-- What is being asked --
Express the items from the start of the records through the line containing "pyautogui.click(x=281, y=68)" as a JSON list of strings, one string per line, skipping blank lines. Leave the pictures out of the answer.

[Records]
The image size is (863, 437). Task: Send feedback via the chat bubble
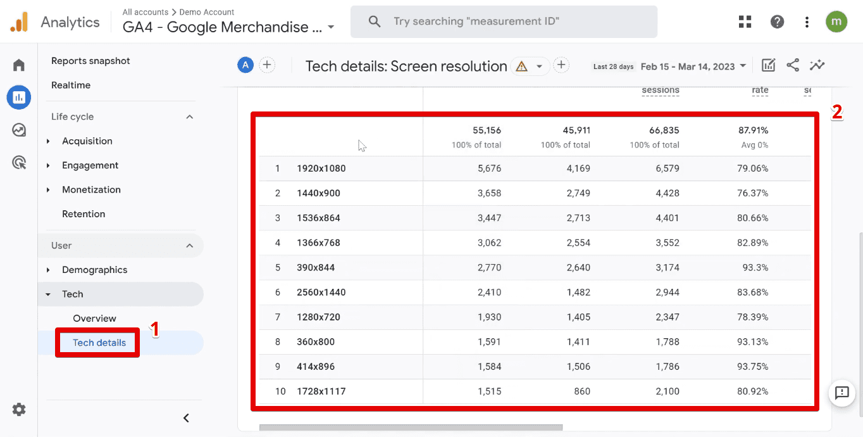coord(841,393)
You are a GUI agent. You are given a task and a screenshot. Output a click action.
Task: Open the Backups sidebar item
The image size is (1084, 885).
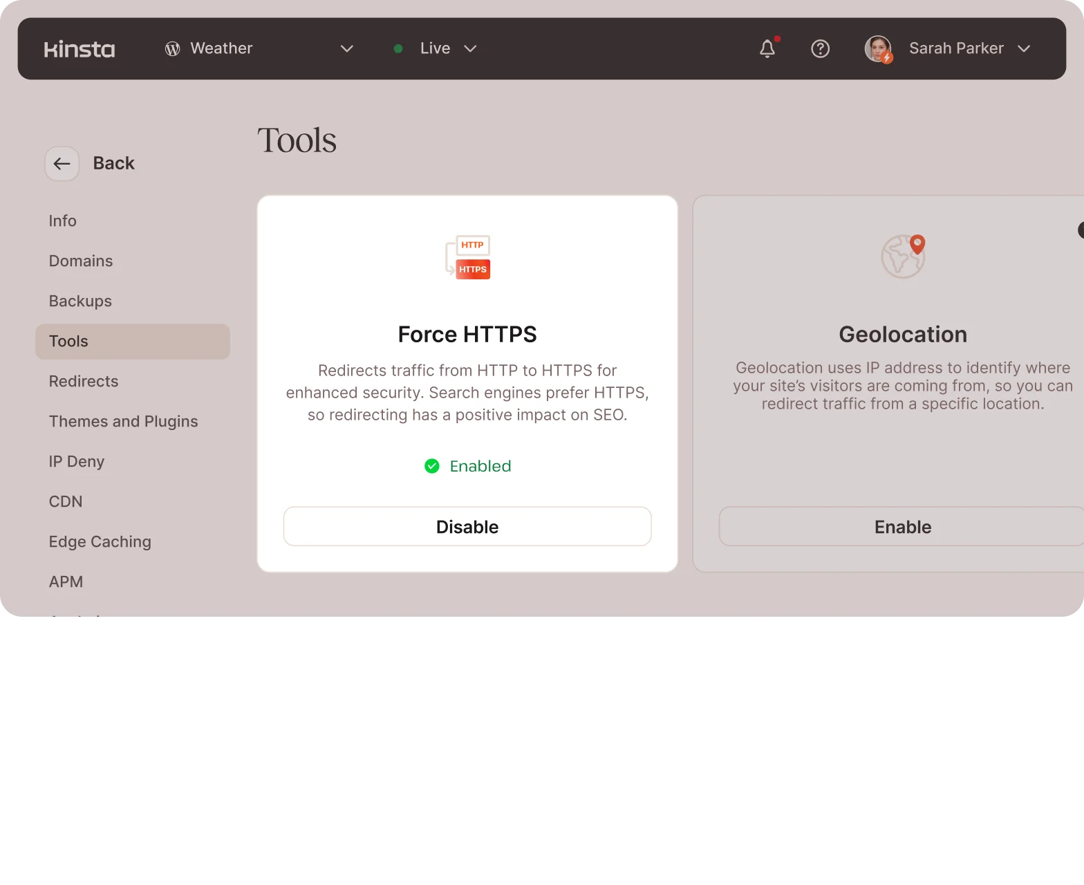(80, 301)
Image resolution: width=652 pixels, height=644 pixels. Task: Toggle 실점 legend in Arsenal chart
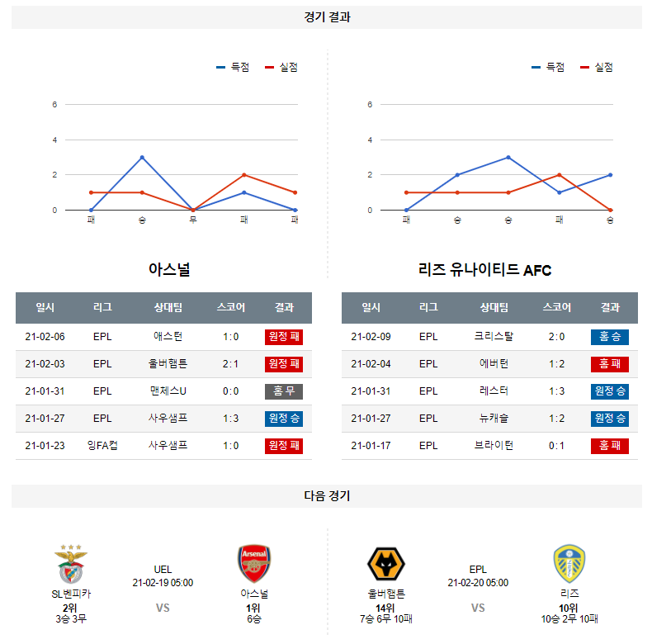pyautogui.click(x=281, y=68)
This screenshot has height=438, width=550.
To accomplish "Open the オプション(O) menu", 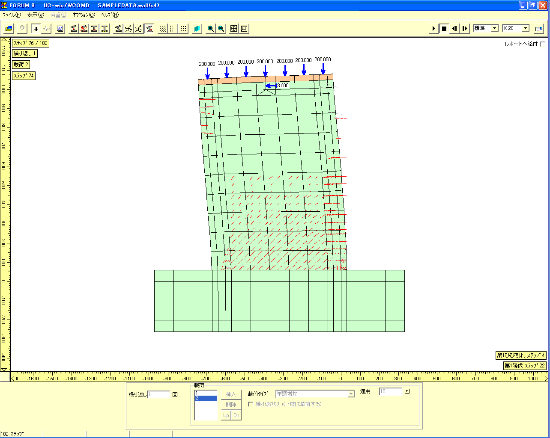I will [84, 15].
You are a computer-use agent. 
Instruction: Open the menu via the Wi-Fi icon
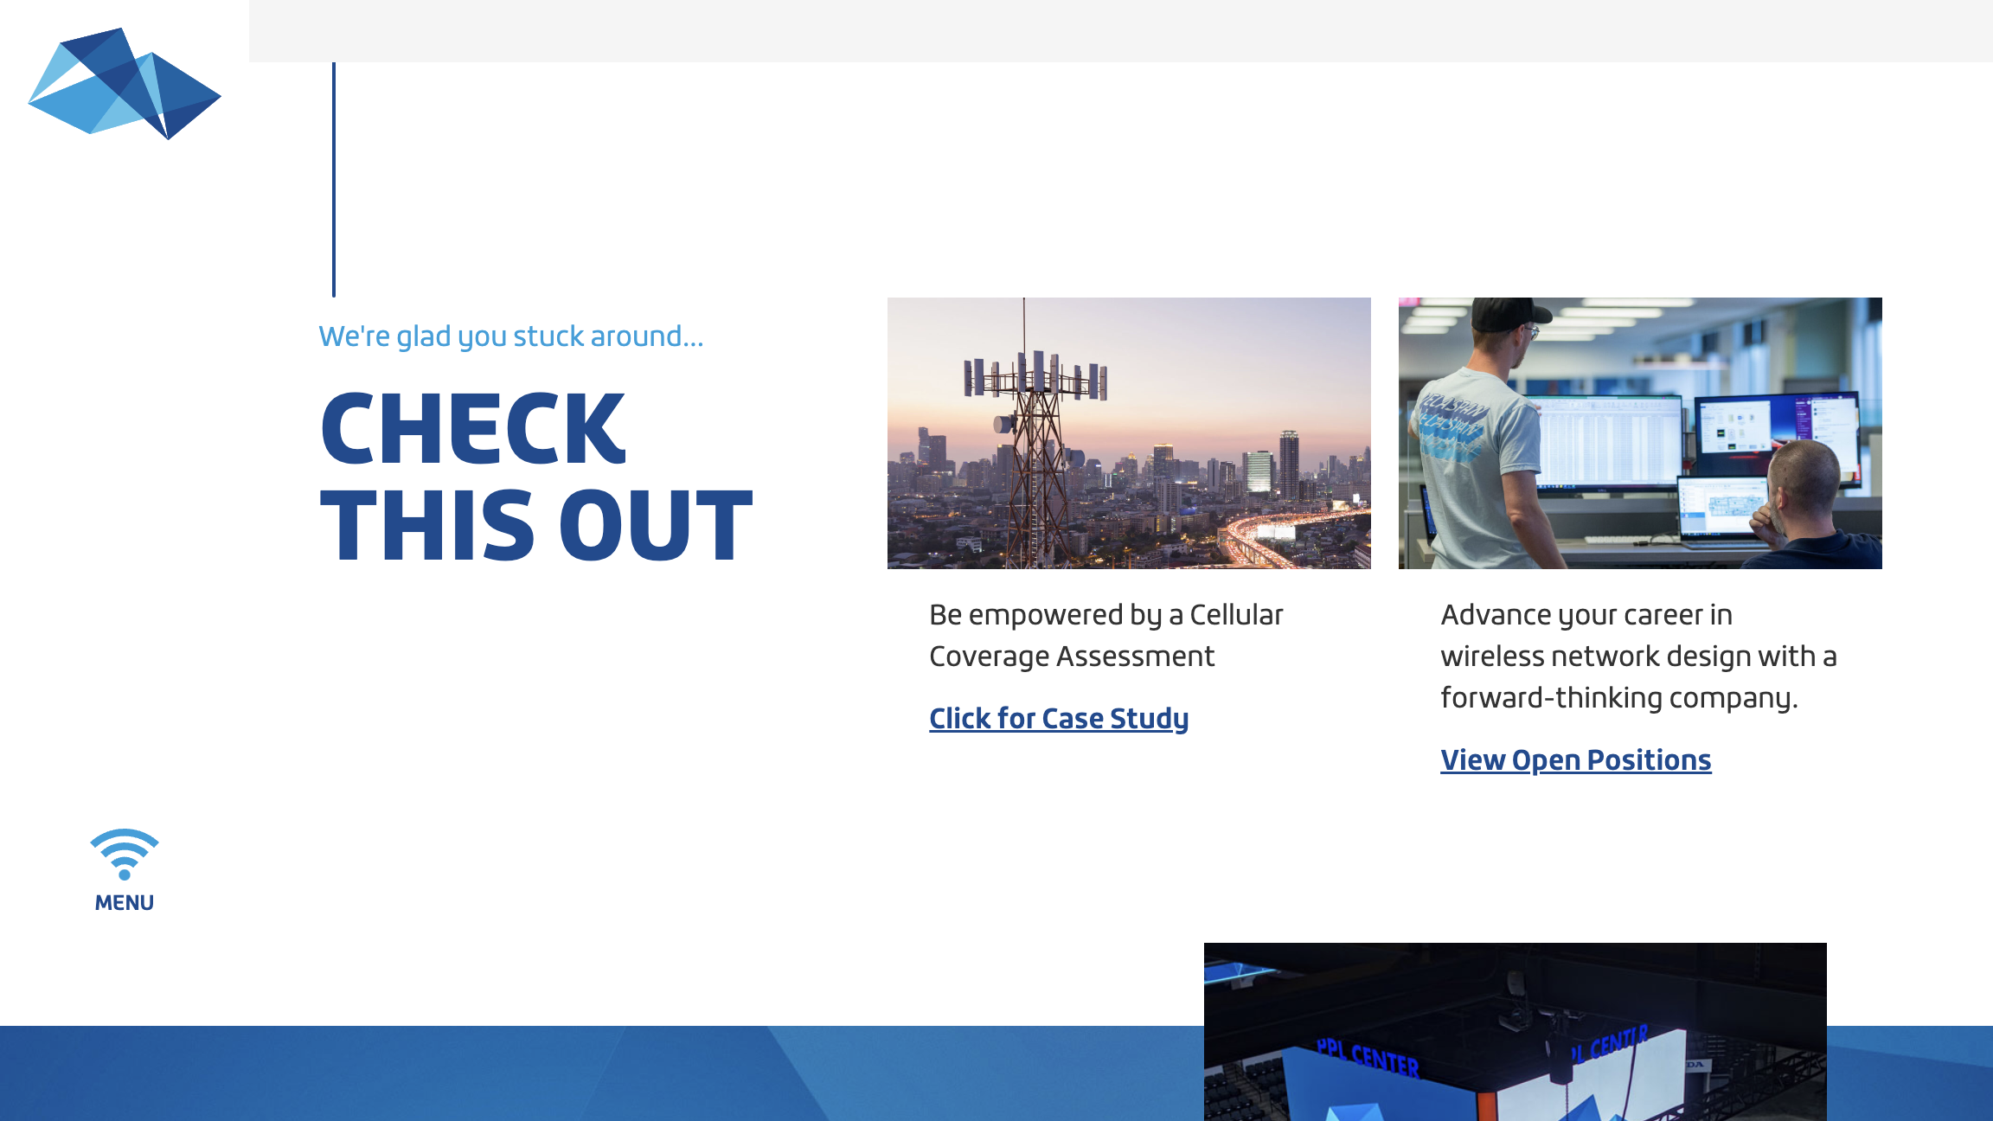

-- Reply --
[
  "The image size is (863, 437). Task: Send feedback via the chat bubble",
  "coord(841,393)",
  "You are a GUI agent. You are given a task and a screenshot. Output a click action.",
  "Task: Open the Backups sidebar item",
  "The image size is (1084, 885).",
  "(80, 301)",
  "Image resolution: width=652 pixels, height=644 pixels. Task: Toggle 실점 legend in Arsenal chart",
  "pyautogui.click(x=281, y=68)"
]